__EXERCISE INPUTS__:
---+---
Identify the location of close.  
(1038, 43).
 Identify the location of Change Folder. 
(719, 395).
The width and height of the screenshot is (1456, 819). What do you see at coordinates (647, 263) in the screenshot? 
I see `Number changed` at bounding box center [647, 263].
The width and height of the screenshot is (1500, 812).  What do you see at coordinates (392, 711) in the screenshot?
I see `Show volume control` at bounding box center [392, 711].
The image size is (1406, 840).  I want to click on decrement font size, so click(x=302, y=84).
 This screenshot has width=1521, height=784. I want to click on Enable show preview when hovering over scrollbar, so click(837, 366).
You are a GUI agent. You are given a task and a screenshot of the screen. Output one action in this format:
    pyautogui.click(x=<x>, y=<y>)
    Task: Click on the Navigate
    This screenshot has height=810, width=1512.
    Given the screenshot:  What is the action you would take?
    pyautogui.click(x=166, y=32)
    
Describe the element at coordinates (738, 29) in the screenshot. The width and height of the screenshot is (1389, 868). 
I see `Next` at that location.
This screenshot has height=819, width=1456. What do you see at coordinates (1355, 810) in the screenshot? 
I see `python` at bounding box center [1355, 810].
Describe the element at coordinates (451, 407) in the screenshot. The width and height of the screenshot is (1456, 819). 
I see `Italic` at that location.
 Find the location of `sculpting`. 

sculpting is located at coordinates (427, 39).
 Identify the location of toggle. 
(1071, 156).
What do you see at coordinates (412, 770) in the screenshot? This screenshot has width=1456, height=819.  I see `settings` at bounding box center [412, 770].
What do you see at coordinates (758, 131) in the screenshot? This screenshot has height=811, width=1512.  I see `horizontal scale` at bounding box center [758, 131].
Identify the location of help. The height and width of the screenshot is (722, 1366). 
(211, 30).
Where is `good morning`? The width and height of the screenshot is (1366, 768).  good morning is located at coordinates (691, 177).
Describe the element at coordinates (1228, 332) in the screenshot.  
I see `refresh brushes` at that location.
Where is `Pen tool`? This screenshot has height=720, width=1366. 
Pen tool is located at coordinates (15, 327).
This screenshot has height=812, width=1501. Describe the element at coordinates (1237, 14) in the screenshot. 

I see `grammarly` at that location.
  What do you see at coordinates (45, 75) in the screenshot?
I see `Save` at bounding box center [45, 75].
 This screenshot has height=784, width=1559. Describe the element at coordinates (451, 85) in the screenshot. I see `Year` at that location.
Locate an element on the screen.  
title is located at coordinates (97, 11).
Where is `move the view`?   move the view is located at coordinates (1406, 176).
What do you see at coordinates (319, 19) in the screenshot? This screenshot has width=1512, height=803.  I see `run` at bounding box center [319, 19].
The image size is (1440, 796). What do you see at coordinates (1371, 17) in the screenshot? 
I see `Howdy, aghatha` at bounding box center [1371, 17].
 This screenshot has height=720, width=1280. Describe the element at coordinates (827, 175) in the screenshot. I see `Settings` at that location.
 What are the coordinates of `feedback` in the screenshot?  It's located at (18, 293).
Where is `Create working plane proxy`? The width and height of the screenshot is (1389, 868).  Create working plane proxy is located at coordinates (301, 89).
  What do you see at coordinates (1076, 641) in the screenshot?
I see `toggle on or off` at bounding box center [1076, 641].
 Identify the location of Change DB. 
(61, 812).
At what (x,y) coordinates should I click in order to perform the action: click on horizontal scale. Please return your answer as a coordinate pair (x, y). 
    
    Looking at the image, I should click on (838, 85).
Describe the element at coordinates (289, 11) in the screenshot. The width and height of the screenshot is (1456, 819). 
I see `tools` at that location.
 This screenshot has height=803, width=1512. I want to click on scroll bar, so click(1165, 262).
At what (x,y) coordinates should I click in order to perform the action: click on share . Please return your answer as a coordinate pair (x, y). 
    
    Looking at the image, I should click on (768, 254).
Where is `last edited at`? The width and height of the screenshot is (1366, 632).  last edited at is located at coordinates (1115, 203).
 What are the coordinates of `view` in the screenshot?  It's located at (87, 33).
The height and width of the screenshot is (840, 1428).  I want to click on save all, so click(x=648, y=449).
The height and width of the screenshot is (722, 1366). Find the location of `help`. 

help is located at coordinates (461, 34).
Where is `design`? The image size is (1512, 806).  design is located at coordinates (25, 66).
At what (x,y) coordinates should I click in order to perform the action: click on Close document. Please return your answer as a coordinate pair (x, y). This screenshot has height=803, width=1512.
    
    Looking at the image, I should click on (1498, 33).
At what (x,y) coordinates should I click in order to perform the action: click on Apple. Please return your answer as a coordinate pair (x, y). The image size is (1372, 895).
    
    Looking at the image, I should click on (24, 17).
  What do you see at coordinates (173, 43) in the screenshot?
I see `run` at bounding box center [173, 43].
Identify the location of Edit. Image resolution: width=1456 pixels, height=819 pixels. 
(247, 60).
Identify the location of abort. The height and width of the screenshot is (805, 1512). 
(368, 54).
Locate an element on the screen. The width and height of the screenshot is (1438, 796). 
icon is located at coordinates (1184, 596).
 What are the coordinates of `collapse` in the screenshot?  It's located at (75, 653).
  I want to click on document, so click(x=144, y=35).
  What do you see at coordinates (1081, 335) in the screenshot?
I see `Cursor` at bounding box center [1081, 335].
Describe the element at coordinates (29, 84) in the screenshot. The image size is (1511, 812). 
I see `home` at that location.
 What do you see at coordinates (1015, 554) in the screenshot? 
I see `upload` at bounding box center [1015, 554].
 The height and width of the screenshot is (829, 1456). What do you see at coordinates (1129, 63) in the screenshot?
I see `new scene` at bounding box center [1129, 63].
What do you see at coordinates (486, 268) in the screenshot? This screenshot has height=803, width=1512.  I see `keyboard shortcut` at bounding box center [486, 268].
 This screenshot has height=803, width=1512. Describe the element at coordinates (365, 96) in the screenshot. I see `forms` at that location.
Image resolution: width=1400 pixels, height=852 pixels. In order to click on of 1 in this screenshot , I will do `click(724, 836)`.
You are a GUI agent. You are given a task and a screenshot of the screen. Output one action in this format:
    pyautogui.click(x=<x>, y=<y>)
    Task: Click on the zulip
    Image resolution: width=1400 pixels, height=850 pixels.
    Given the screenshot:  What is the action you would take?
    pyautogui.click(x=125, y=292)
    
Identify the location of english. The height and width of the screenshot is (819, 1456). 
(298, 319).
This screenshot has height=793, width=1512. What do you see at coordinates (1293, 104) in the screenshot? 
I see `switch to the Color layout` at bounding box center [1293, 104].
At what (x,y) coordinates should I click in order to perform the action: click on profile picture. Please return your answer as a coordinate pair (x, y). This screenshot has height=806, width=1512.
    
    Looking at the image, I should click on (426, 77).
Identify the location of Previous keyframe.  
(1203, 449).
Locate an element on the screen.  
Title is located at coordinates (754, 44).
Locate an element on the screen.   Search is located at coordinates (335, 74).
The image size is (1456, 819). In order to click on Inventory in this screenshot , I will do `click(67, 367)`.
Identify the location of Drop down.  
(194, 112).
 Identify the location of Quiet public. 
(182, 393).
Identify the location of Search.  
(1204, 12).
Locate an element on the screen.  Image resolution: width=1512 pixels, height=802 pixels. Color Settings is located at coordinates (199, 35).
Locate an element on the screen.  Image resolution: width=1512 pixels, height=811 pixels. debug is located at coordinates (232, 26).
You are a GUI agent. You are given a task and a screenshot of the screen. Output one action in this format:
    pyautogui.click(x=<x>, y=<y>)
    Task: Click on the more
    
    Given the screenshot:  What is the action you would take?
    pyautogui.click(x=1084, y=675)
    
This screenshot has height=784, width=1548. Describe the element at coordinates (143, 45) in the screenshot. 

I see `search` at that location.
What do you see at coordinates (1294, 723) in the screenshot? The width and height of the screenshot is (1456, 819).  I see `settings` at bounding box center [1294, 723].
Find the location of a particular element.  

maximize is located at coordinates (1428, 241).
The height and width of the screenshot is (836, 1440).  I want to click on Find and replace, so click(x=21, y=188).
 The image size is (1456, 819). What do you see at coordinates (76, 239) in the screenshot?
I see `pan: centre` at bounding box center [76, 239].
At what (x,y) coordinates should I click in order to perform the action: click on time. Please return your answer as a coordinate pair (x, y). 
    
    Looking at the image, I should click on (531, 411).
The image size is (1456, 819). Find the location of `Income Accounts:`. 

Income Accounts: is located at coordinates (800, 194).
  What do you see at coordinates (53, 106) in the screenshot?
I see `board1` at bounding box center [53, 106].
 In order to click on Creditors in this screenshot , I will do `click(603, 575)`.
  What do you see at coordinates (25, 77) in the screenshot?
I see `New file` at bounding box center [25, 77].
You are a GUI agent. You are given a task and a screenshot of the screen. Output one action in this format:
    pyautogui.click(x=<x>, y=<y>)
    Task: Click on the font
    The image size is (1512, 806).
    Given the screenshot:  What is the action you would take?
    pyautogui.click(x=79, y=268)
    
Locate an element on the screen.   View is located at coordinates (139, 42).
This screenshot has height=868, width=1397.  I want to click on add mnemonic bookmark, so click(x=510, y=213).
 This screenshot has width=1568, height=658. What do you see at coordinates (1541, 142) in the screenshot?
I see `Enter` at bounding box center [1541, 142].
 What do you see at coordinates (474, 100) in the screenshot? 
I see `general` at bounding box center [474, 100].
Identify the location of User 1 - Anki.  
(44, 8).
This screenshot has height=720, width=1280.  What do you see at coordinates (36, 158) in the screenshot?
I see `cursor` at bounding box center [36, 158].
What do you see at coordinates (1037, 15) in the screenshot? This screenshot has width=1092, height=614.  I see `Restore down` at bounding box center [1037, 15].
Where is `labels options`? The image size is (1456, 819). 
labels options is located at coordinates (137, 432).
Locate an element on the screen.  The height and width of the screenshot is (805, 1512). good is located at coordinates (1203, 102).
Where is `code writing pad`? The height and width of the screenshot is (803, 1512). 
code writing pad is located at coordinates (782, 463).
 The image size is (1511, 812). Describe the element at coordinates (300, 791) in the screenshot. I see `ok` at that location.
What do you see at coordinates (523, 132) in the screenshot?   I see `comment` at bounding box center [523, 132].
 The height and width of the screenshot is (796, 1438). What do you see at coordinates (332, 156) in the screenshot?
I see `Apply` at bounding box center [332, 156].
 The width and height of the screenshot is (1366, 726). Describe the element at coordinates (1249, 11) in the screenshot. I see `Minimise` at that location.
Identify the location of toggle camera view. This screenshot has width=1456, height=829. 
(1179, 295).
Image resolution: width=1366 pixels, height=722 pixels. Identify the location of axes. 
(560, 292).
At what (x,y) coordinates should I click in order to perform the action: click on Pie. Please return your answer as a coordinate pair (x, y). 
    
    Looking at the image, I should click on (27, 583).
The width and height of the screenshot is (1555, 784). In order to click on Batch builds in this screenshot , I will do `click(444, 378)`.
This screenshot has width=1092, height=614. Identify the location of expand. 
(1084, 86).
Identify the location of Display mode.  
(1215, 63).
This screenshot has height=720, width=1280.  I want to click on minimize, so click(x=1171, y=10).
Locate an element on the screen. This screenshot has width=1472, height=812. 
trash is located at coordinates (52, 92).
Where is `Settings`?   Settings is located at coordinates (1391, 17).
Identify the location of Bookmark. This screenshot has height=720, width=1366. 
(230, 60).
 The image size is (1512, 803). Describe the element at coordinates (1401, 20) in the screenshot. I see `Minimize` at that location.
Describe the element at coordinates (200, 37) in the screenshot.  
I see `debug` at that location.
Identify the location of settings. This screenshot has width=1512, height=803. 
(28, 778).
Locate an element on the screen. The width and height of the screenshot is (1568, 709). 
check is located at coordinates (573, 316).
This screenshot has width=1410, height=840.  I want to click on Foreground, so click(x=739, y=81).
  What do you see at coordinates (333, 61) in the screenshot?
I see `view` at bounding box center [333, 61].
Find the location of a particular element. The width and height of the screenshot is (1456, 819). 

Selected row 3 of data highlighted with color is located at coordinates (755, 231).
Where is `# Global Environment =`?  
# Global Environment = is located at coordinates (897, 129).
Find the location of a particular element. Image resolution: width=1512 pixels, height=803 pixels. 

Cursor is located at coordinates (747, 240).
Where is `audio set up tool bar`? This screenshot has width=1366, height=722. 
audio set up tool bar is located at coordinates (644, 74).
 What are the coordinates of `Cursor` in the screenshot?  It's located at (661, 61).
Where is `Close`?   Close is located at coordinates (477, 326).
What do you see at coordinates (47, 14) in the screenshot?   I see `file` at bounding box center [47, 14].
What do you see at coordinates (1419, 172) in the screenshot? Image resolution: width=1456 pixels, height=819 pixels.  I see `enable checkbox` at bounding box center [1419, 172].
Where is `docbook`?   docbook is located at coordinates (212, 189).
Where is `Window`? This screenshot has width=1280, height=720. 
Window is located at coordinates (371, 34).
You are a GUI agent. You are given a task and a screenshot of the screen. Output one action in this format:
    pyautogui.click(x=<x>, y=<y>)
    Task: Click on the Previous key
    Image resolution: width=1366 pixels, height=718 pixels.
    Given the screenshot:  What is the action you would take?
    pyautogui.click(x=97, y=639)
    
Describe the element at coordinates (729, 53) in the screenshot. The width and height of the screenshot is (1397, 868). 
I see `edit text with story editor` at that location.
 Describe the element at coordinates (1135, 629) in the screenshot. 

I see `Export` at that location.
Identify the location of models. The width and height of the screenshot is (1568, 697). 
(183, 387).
---+---
__REQUIREMENT__:
Give the material again from the line with "is (803, 1512)." up to and including the line with "so click(x=1171, y=10).", substituting "Find the position of" for "Identify the location of" and leaving everything else as it is.

__COMPLETE OUTPUT__:
Where is `code writing pad`? The height and width of the screenshot is (803, 1512). 
code writing pad is located at coordinates (782, 463).
 The image size is (1511, 812). Describe the element at coordinates (300, 791) in the screenshot. I see `ok` at that location.
What do you see at coordinates (523, 132) in the screenshot?   I see `comment` at bounding box center [523, 132].
 The height and width of the screenshot is (796, 1438). What do you see at coordinates (332, 156) in the screenshot?
I see `Apply` at bounding box center [332, 156].
 The width and height of the screenshot is (1366, 726). Describe the element at coordinates (1249, 11) in the screenshot. I see `Minimise` at that location.
Find the position of toggle camera view. This screenshot has width=1456, height=829. 
(1179, 295).
Image resolution: width=1366 pixels, height=722 pixels. Find the position of axes. 
(560, 292).
At what (x,y) coordinates should I click in order to perform the action: click on Pie. Please return your answer as a coordinate pair (x, y). 
    
    Looking at the image, I should click on (27, 583).
The width and height of the screenshot is (1555, 784). In order to click on Batch builds in this screenshot , I will do `click(444, 378)`.
This screenshot has width=1092, height=614. Find the position of expand. 
(1084, 86).
Find the position of Display mode.  
(1215, 63).
This screenshot has height=720, width=1280.  I want to click on minimize, so click(x=1171, y=10).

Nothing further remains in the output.